WRITTEN INSTRUCTION —
Convert the material below into a JSON list of strings with one string per line, omitting blank lines.

A block of data:
※

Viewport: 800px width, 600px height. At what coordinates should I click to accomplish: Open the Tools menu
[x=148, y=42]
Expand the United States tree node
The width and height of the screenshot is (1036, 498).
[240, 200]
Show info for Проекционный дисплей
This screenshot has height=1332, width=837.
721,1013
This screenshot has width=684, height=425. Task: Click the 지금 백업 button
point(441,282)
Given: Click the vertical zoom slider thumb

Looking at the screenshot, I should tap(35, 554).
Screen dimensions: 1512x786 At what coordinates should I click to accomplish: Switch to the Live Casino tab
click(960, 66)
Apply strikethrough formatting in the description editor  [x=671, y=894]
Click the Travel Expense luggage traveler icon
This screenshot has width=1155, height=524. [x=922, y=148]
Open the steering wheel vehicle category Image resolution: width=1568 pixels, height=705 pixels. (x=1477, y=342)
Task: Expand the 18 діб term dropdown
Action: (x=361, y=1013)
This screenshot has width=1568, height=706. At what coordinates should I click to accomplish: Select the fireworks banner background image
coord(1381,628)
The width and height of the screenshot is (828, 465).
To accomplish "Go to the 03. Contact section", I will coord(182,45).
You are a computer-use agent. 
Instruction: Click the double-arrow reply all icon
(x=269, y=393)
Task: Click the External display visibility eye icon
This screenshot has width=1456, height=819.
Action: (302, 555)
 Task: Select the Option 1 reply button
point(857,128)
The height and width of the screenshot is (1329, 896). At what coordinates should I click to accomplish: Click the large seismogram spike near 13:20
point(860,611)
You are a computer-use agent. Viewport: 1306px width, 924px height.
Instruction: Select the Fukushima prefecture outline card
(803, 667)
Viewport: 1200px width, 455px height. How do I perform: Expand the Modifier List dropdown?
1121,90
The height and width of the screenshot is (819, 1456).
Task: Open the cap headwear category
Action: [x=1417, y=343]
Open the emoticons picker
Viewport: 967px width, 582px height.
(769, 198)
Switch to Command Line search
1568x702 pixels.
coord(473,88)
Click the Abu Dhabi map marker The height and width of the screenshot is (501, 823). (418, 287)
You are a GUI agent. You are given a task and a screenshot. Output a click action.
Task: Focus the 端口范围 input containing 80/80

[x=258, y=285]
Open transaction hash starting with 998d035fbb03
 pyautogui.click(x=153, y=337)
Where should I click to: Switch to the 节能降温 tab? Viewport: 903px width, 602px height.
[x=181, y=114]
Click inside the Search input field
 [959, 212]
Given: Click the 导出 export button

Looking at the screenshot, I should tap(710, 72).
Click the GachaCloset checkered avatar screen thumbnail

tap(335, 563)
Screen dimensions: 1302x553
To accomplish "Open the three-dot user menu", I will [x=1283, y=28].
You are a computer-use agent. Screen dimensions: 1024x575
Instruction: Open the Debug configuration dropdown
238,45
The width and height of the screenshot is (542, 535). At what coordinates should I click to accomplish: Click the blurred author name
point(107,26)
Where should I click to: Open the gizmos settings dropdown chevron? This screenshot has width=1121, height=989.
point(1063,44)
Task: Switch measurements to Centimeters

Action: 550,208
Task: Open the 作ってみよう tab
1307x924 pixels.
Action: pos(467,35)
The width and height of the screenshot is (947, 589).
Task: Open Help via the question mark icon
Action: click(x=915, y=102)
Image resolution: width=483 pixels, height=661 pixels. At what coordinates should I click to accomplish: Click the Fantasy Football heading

※

SOLUTION FOR THIS EXERCISE —
[
  "Viewport: 800px width, 600px height. At what coordinates should I click to accomplish: Open the Tools menu",
  "[x=148, y=42]",
  "Expand the United States tree node",
  "The width and height of the screenshot is (1036, 498).",
  "[240, 200]",
  "Show info for Проекционный дисплей",
  "This screenshot has height=1332, width=837.",
  "721,1013",
  "This screenshot has width=684, height=425. Task: Click the 지금 백업 button",
  "point(441,282)",
  "Given: Click the vertical zoom slider thumb",
  "Looking at the screenshot, I should tap(35, 554).",
  "Screen dimensions: 1512x786 At what coordinates should I click to accomplish: Switch to the Live Casino tab",
  "click(960, 66)",
  "Apply strikethrough formatting in the description editor  [x=671, y=894]",
  "Click the Travel Expense luggage traveler icon",
  "This screenshot has width=1155, height=524. [x=922, y=148]",
  "Open the steering wheel vehicle category Image resolution: width=1568 pixels, height=705 pixels. (x=1477, y=342)",
  "Task: Expand the 18 діб term dropdown",
  "Action: (x=361, y=1013)",
  "This screenshot has width=1568, height=706. At what coordinates should I click to accomplish: Select the fireworks banner background image",
  "coord(1381,628)",
  "The width and height of the screenshot is (828, 465).",
  "To accomplish \"Go to the 03. Contact section\", I will coord(182,45).",
  "You are a computer-use agent. ",
  "Instruction: Click the double-arrow reply all icon",
  "(x=269, y=393)",
  "Task: Click the External display visibility eye icon",
  "This screenshot has width=1456, height=819.",
  "Action: (302, 555)",
  " Task: Select the Option 1 reply button",
  "point(857,128)",
  "The height and width of the screenshot is (1329, 896). At what coordinates should I click to accomplish: Click the large seismogram spike near 13:20",
  "point(860,611)",
  "You are a computer-use agent. Viewport: 1306px width, 924px height.",
  "Instruction: Select the Fukushima prefecture outline card",
  "(803, 667)",
  "Viewport: 1200px width, 455px height. How do I perform: Expand the Modifier List dropdown?",
  "1121,90",
  "The height and width of the screenshot is (819, 1456).",
  "Task: Open the cap headwear category",
  "Action: [x=1417, y=343]",
  "Open the emoticons picker",
  "Viewport: 967px width, 582px height.",
  "(769, 198)",
  "Switch to Command Line search",
  "1568x702 pixels.",
  "coord(473,88)",
  "Click the Abu Dhabi map marker The height and width of the screenshot is (501, 823). (418, 287)",
  "You are a GUI agent. You are given a task and a screenshot. Output a click action.",
  "Task: Focus the 端口范围 input containing 80/80",
  "[x=258, y=285]",
  "Open transaction hash starting with 998d035fbb03",
  " pyautogui.click(x=153, y=337)",
  "Where should I click to: Switch to the 节能降温 tab? Viewport: 903px width, 602px height.",
  "[x=181, y=114]",
  "Click inside the Search input field",
  " [959, 212]",
  "Given: Click the 导出 export button",
  "Looking at the screenshot, I should tap(710, 72).",
  "Click the GachaCloset checkered avatar screen thumbnail",
  "tap(335, 563)",
  "Screen dimensions: 1302x553",
  "To accomplish \"Open the three-dot user menu\", I will [x=1283, y=28].",
  "You are a computer-use agent. Screen dimensions: 1024x575",
  "Instruction: Open the Debug configuration dropdown",
  "238,45",
  "The width and height of the screenshot is (542, 535). At what coordinates should I click to accomplish: Click the blurred author name",
  "point(107,26)",
  "Where should I click to: Open the gizmos settings dropdown chevron? This screenshot has width=1121, height=989.",
  "point(1063,44)",
  "Task: Switch measurements to Centimeters",
  "Action: 550,208",
  "Task: Open the 作ってみよう tab",
  "1307x924 pixels.",
  "Action: pos(467,35)",
  "The width and height of the screenshot is (947, 589).",
  "Task: Open Help via the question mark icon",
  "Action: click(x=915, y=102)",
  "Image resolution: width=483 pixels, height=661 pixels. At what coordinates should I click to accomplish: Click the Fantasy Football heading"
]